System DesignMedium
What is CQRS and when does it actually help?
CQRS = Command Query Responsibility Segregation. Reads and writes use different models (and sometimes different stores).
Write side — commands change state:
public sealed record PlaceOrderCommand(Guid CustomerId, List<Item> Items);
public class PlaceOrderHandler(IOrderRepository repo) {
public async Task<Guid> HandleAsync(PlaceOrderCommand cmd, CancellationToken ct) {
var order = Order.Create(cmd.CustomerId, cmd.Items); // business rules
await repo.InsertAsync(order, ct);
return order.Id;
}
}
Read side — queries return DTOs optimised for the view:
public sealed record OrderSummaryDto(Guid Id, string CustomerName, decimal Total, int ItemCount);
public class OrderListQuery(AppDbContext db) {
public Task<List<OrderSummaryDto>> ListAsync() =>
db.Orders.Select(o => new OrderSummaryDto(
o.Id, o.Customer.Name, o.Total, o.LineItems.Count)).ToListAsync();
}
The read side may skip the domain model entirely — straight SQL → DTO.
When CQRS helps:
- Read and write workloads have very different shapes (writes are 1% of traffic but go through complex domain rules; reads are 99% and need different aggregations)
- Different scaling needs (read replicas; cached projections)

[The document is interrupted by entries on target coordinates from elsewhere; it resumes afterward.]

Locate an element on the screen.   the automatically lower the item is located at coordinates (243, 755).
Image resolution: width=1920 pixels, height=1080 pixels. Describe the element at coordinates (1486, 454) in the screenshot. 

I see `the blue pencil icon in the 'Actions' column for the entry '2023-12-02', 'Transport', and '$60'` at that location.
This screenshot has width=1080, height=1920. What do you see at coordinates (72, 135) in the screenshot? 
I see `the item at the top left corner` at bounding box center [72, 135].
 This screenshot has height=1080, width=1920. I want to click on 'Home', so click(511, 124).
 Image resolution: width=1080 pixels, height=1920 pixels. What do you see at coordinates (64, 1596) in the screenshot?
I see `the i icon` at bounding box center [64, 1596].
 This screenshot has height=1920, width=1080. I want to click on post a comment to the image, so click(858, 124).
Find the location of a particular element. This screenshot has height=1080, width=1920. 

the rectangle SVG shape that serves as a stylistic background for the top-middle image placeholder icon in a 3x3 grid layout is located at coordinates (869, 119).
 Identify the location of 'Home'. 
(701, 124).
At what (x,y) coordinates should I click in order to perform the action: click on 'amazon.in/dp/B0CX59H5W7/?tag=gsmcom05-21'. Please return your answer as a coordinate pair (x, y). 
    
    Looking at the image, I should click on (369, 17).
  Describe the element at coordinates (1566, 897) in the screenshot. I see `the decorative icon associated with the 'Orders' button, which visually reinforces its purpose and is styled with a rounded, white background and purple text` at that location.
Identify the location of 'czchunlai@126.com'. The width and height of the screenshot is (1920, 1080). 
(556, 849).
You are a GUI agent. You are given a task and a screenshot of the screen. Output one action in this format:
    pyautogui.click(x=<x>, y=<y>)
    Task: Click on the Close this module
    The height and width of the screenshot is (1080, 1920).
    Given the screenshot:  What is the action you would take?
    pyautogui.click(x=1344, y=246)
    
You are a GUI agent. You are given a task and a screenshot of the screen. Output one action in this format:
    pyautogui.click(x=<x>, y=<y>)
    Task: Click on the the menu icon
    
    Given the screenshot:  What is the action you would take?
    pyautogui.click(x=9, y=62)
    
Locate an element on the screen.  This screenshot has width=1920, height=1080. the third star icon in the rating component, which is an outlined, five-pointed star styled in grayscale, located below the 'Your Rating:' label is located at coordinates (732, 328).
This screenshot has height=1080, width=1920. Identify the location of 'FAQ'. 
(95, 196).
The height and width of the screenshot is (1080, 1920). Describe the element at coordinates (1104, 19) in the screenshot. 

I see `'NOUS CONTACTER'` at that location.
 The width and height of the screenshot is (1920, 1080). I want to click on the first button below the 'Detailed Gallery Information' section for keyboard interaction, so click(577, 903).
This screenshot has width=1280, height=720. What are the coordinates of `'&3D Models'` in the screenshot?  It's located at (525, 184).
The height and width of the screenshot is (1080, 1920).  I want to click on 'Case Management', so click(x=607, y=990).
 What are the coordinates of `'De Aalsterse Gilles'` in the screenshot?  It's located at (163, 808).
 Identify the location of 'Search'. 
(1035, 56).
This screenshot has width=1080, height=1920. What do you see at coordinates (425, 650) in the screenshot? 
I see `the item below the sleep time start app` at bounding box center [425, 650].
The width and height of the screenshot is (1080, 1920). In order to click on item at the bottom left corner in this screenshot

- The domain model is too heavyweight for simple list pages (loading aggregate roots just to display a name)
When CQRS is overkill:
- A small CRUD app — the duplication adds friction without payoff
- A single team owning everything — the separation rarely justifies itself
Two flavours:
- Light CQRS — same database, separate query/command code paths. Costs almost nothing, sometimes worth it.
- Heavy CQRS — separate read store, event-sourced writes, projection workers. Multi-quarter investment; reserve for genuinely complex domains.
Test: if your read queries already feel awkward against the write model (lots of mapping, fetching aggregates just to read one field), CQRS is probably earning its keep.